**What you will do:**
In the lines below, change every "This screenshot has" to "The image has" and keep everything else the same. Leave the pictures out of your answer.

**Items listed in a dataset:**
-------
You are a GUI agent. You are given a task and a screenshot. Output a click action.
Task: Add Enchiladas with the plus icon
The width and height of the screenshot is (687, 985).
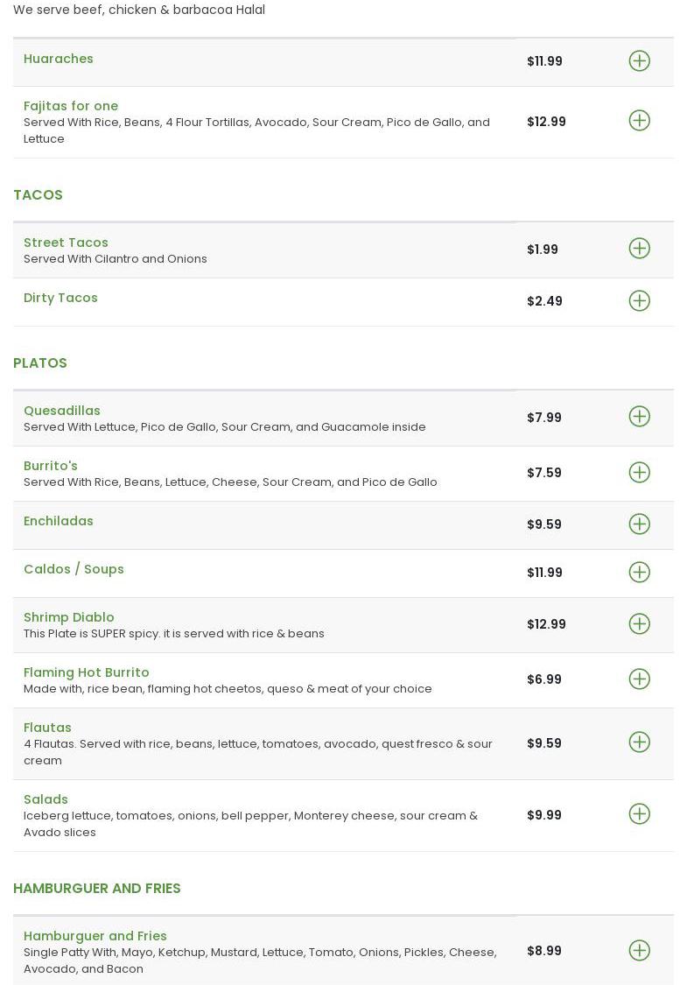point(640,524)
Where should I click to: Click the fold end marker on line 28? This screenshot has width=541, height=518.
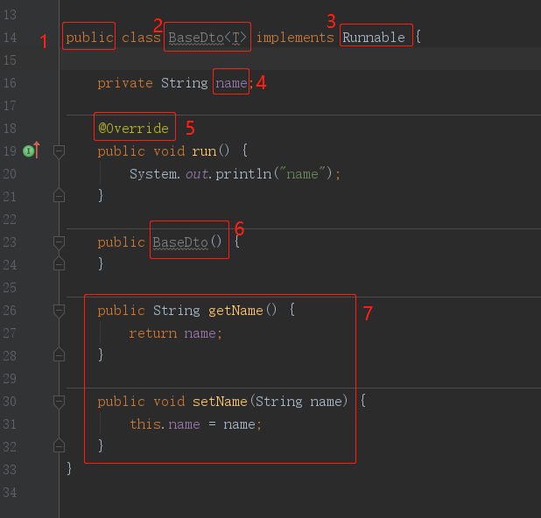click(x=59, y=354)
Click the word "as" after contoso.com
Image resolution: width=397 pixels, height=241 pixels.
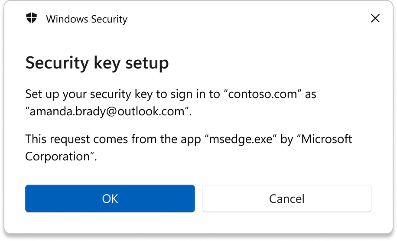click(310, 94)
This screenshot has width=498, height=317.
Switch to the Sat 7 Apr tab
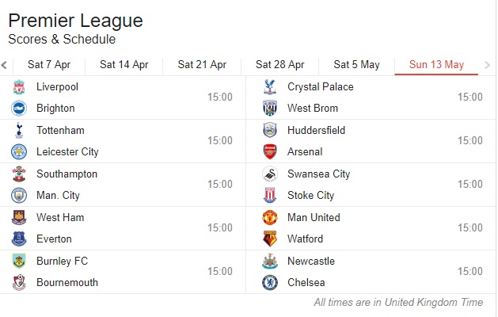49,65
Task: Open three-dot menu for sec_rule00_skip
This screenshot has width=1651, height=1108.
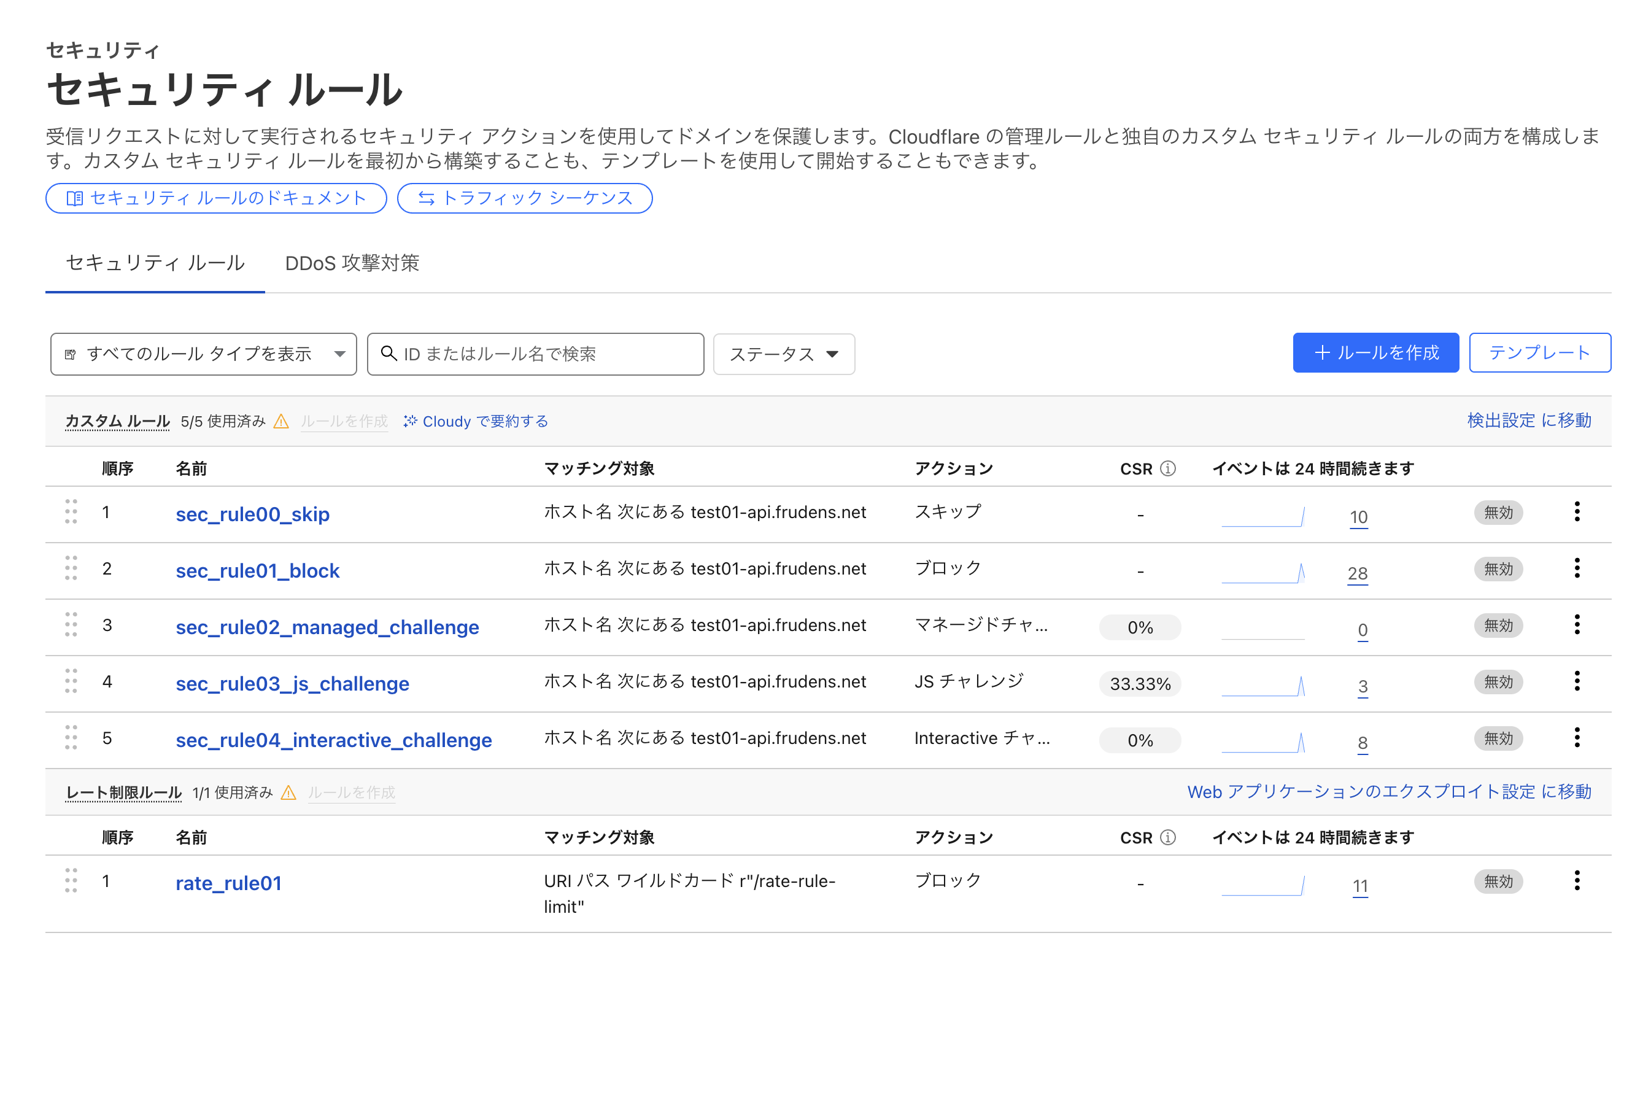Action: point(1576,512)
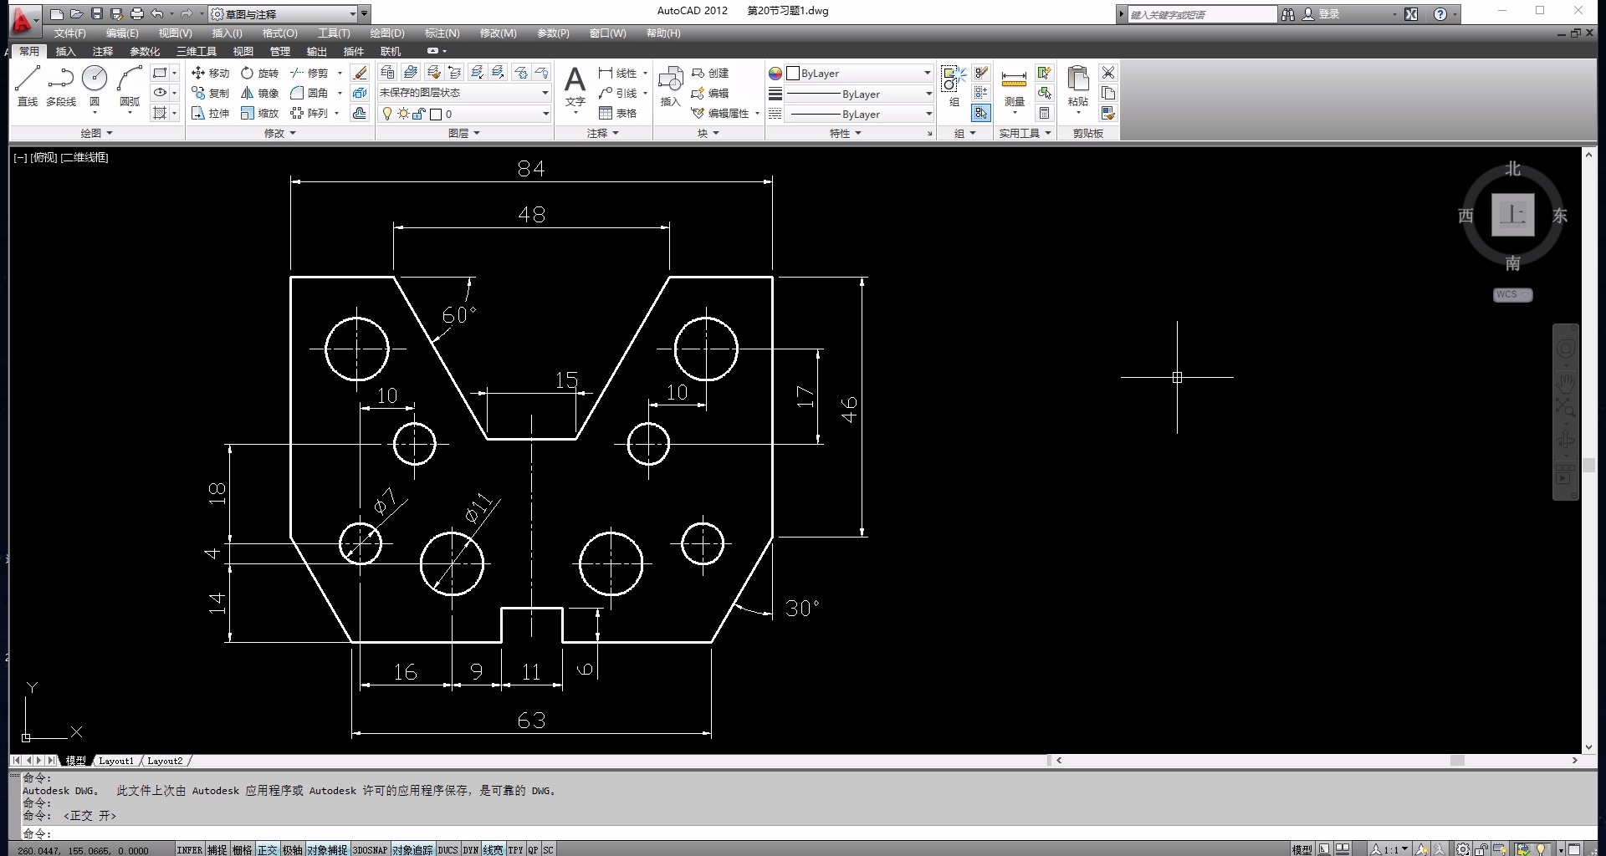The width and height of the screenshot is (1606, 856).
Task: Open the 未保存的图层状态 layer state dropdown
Action: pos(463,93)
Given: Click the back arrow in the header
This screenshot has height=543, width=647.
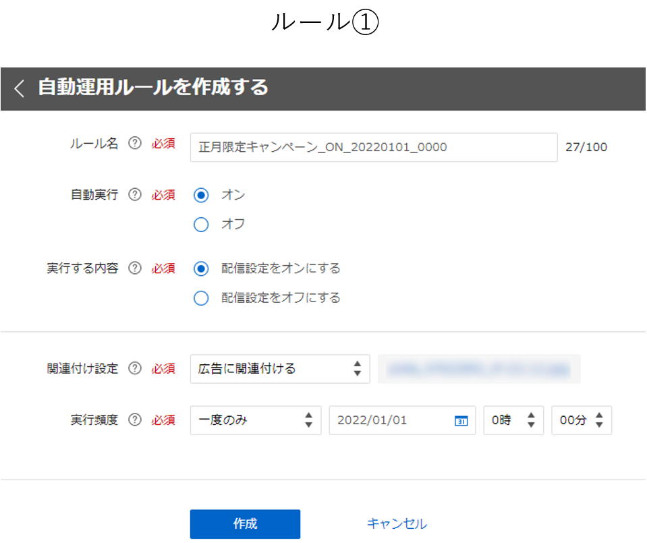Looking at the screenshot, I should [20, 88].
-------
**Problem solution:**
You are a GUI agent. You are given a task and a screenshot. Output a click action.
Task: Add Enchiladas with the plus icon
The width and height of the screenshot is (687, 985).
point(640,524)
Where should I click to: Click the fold end marker on line 28? The image has width=541, height=518.
click(x=59, y=354)
Click the word "as" after contoso.com
Image resolution: width=397 pixels, height=241 pixels.
click(310, 94)
The image has width=498, height=317.
Switch to the Sat 7 Apr tab
49,65
Task: Open three-dot menu for sec_rule00_skip
The image has width=1651, height=1108.
Action: point(1576,512)
The width and height of the screenshot is (1606, 856).
Task: Open the 未保存的图层状态 layer state dropdown
Action: pos(463,93)
Given: Click the back arrow in the header
The image has height=543, width=647.
Looking at the screenshot, I should [20, 88].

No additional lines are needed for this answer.